=== Dataset excerpt ===
•••••

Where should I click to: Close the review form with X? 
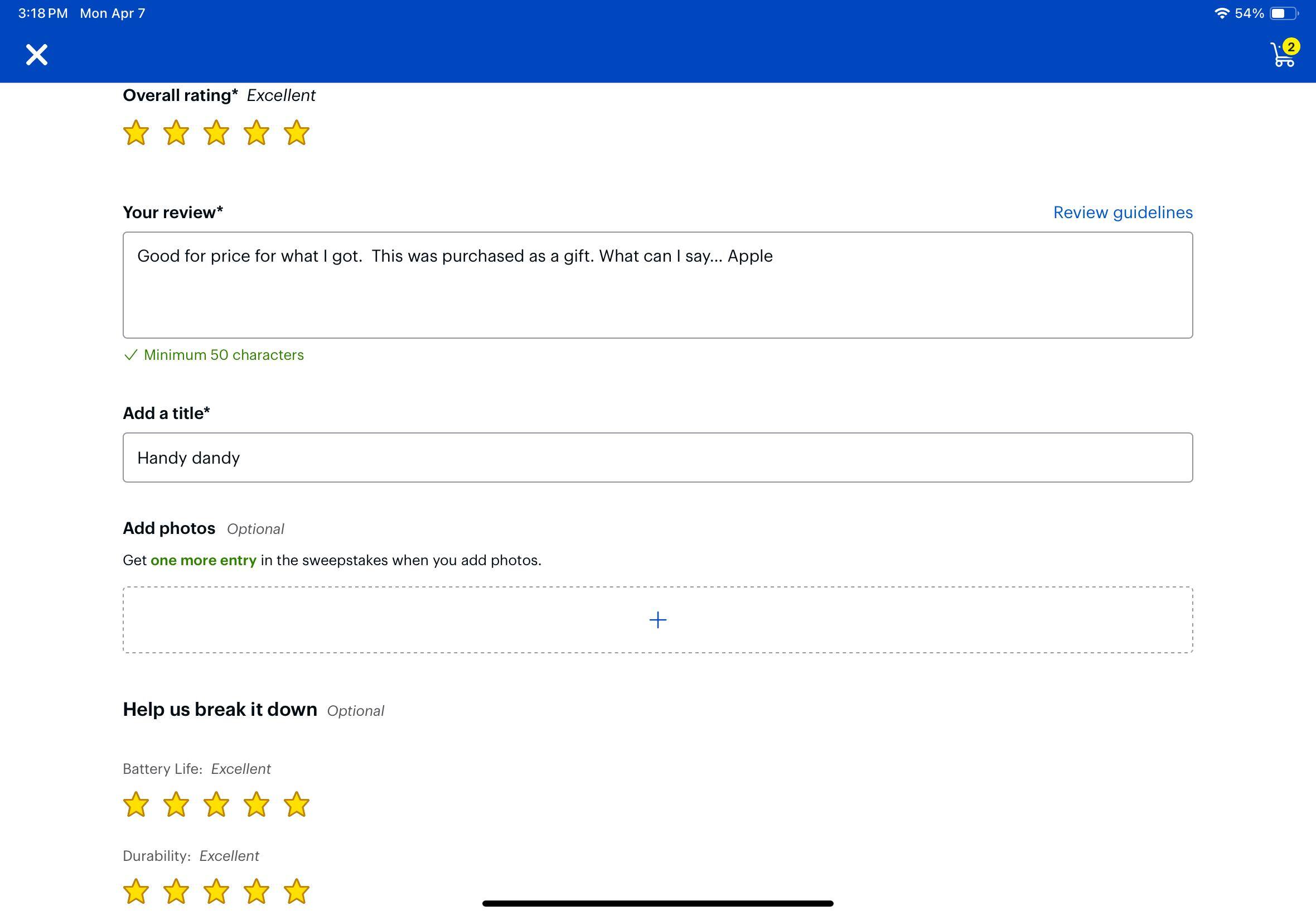click(37, 55)
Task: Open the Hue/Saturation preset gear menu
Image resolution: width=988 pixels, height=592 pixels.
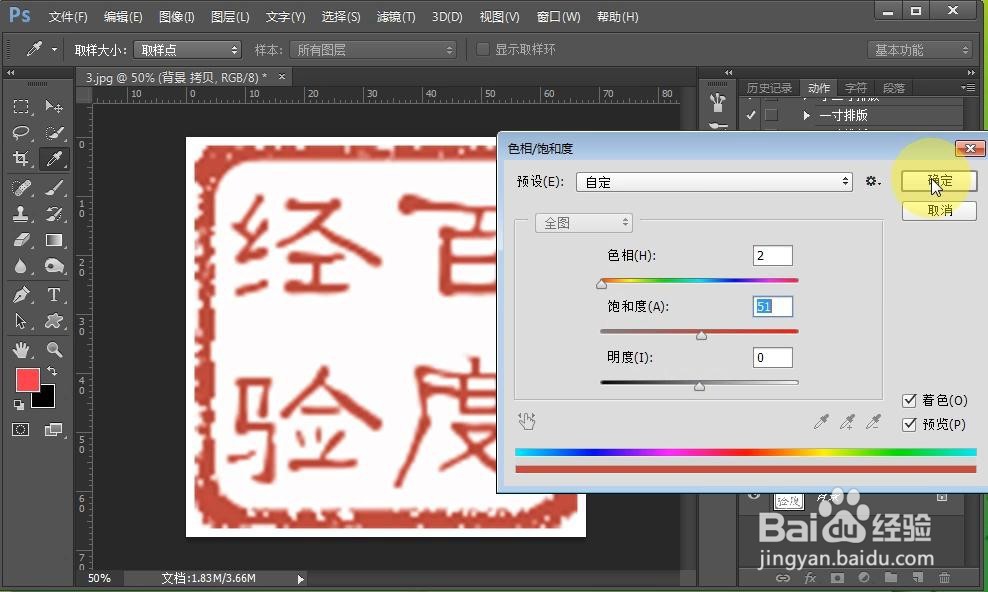Action: tap(873, 181)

•••••

=== EXERCISE TASK ===
Quote the text of all the rows above word for word, leaving out the pictures.

=== TASK RESPONSE ===
Where should I click to: Close the review form with X? 
click(37, 55)
Task: Open the Hue/Saturation preset gear menu
Image resolution: width=988 pixels, height=592 pixels.
Action: tap(873, 181)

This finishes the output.